Question

My sample of data is really big (1.2 million documents), and I need to create and analyse data on only one "pandas dataframe". For now my code looks like this:

conn = psycopg2.connect("dbname=monty user=postgres host=localhost password=postgres")
cur = conn.cursor('aggre')
cur.execute("SELECT * FROM binance.zrxeth_ob_indicators;")
row = cur.fetchall()
df = pd.DataFrame(row,columns = ['timestamp', 'topAsk', 'topBid', 'CPA', 'midprice', 'CPB', 'spread', 'CPA%', 'CPB%'])

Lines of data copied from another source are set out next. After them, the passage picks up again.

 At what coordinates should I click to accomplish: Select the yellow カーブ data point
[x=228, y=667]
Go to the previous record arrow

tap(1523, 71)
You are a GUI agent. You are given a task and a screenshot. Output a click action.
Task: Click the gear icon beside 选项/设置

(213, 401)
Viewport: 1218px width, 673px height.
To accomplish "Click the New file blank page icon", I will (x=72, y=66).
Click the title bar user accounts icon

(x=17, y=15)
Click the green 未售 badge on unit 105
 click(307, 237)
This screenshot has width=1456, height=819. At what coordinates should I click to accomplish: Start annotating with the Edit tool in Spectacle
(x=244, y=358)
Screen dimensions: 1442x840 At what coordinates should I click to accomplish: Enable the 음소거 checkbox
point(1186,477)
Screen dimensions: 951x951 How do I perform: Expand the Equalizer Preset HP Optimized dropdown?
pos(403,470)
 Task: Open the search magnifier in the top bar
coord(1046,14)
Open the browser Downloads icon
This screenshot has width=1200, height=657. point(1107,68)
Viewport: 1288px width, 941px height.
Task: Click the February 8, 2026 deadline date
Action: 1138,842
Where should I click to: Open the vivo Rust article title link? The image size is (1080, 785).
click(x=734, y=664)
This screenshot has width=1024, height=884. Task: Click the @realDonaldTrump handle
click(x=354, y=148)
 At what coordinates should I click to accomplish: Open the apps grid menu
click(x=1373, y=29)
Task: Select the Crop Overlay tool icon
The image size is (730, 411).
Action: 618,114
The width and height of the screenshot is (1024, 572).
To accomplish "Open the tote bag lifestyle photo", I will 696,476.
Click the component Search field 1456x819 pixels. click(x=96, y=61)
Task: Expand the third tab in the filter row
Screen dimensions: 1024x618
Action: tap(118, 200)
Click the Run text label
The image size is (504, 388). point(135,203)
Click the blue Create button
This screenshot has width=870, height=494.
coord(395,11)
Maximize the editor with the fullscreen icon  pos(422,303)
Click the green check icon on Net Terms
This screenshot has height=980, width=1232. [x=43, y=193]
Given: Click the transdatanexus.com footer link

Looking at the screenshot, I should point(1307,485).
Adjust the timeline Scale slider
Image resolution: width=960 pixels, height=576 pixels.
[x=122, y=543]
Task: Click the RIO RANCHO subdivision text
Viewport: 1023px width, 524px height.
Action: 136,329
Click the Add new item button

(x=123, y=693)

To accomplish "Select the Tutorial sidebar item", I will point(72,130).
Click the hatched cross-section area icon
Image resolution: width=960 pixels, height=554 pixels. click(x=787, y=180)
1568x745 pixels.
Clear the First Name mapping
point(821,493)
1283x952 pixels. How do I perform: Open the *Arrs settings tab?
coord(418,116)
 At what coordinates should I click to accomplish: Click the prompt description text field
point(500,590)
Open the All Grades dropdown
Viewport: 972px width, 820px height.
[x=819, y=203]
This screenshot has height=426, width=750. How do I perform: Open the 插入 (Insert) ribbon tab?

But it will take ages to localy upload everything in the variable df? What I tried so far was to do this:

for row in cur:
      dfsub = pd.DataFrame(row,columns=['timestamp', 'topAsk', 'topBid', 'CPA', 'midprice', 'CPB', 'spread', 'CPA%', 'CPB%'])
      df = df.concat([df,dfsub])

but it gives me the following error: DataFrame constructor not properly called!

any idea? Thanks!

Answer 1

you can do something like this

class Postgres:
def __init__(self, host, database, user=None, password='', schema='public'):
    self.user = user or getpass.getuser()
    self.database = database
    self.host = host
    self.engine = self.create_engine(self.host, self.database, self.user, password)
    self.schema = schema

@staticmethod
def create_engine(host, database, user, password):
    return psycopg2.connect("postgresql://{user}:{password}@{host}/{database}".format(
        host=host,
        database=database,
        user=user,
        password=password
    ))

def execute(self, query: object) -> object:
    """
    :param query:
    :return: pd.Dataframe()
    """
    result_df = pd.read_sql(query, self.engine)
    self.engine.commit()
    return result_df

with this you use the optimized DataFrame creation from a postgres result of pandas.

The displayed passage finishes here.